**Brano selezionato**
-.-.-
Perché, mi chiedete? Perché ne ho recentemente vista un’interpretazione splendida e perché alcune riflessioni di quest’anno si sono svolte attorno al tema di cui tratta lo stralcio che vi propongo qui di seguito.

 

Do you think I’m easier to be played on than a pipe?

 

Pensi che sia più facile suonare me che questo flauto?

 

 

Questa frase è pronunciata da Amleto nel terzo atto del dramma, scena seconda, in conclusione a una splendida metafora che il principe utilizza per comunicare con Rosencranz e Guildestern. Questi due sono suoi vecchi amici d’infanzia e visitano Amleto – che tutti credono pazzo – su richiesta dello zio e della madre di lui (quindi, il re e la regina di Danimarca), per scoprire se, per l’appunto, il nostro eroe è pazzo irrecuperabile o se… c’è dell’altro.
Amleto si accorge che i suoi amici non gli fanno spontaneamente visita, si accorge che gli stanno mentendo, e allora crea questa magnifica immagine, in cui lui si paragona a un flauto, mentre i suoi amici sono i musici, che sono capaci di trarre melodiose note dallo strumento.
Rosencranz e Guildestern si rifiutano di suonare nello strumento a fiato che Amleto porge loro, perché, non essendo musicisti, non ne sono in grado, ed è allora che il principe pronuncia le parole che vi ho lasciato sopra queste righe.

Come, amici, sembra dire Amleto, mi considerate meno complicato di questo flauto? Non potete servirvi di esso, ma siete in grado di poter prendere in giro me?

E’ un momento intensissimo del dramma e, a parer mio, uno dei più sottovalutati, perché in quel momento, le emozioni di Amleto – che generalmente lui nasconde – sono sottopelle, quasi in superficie. Si intuisce la sua tristezza, si percepisce la sua delusione. In certi casi, si notano anche la sua irritazione e la sua frustrazione, che trovano un piccolo pertugio in quella specie di corazza che è Amleto per guardare fuori.

Tutto per mezzo di un piccolo flauto.
-.-.-
**Record estratti**

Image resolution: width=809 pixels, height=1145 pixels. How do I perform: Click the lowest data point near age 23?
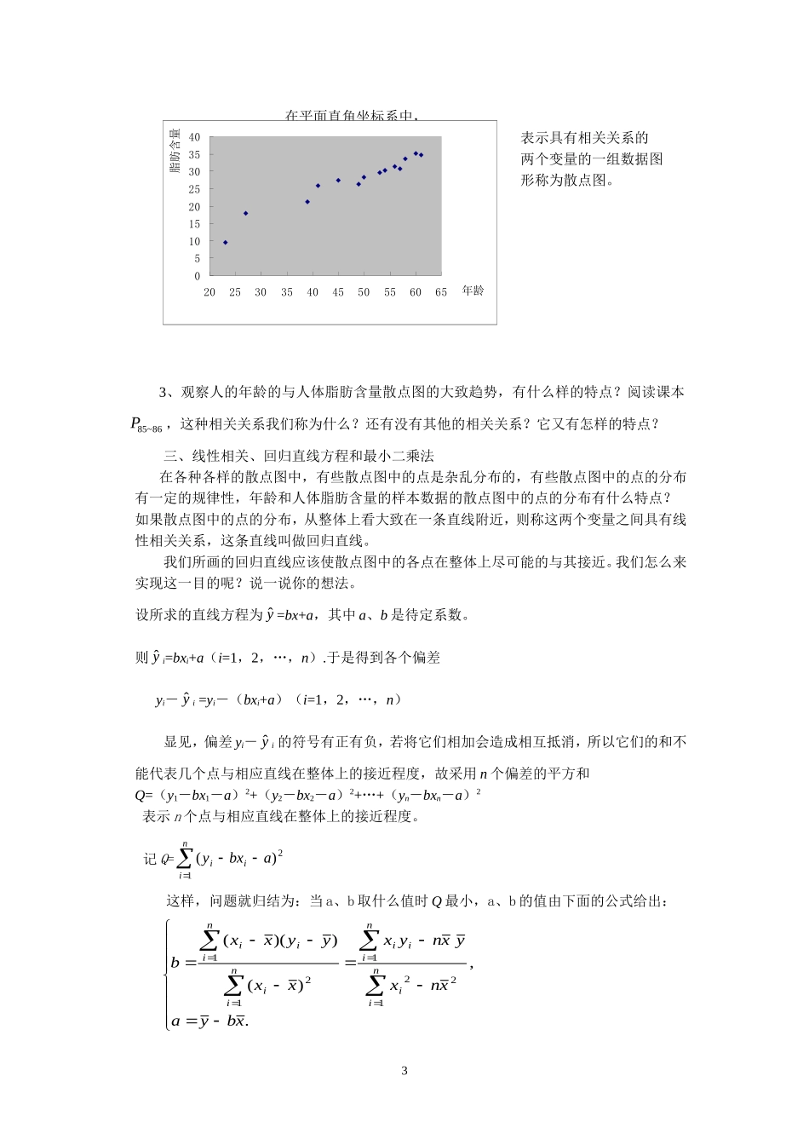point(225,243)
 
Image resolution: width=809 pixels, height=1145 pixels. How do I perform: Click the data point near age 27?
point(246,213)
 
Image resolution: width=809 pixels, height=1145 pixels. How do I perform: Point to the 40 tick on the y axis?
point(195,137)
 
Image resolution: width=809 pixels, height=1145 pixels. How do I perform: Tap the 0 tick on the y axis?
point(198,276)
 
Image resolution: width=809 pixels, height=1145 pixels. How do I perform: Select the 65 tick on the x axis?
point(441,292)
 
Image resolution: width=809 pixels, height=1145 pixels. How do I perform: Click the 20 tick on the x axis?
point(209,292)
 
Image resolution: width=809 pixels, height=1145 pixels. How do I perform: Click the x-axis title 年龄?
point(473,291)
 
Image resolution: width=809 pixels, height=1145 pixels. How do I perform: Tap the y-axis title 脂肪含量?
point(175,151)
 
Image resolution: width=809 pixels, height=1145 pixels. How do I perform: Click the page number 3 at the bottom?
point(404,1071)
-.-.-
**Dettagli del compito**
Secondo il brano selezionato, in quale atto e in quale scena del dramma Amleto pronuncia la frase sul flauto?

**Risposta attesa**
Nel terzo atto, scena seconda.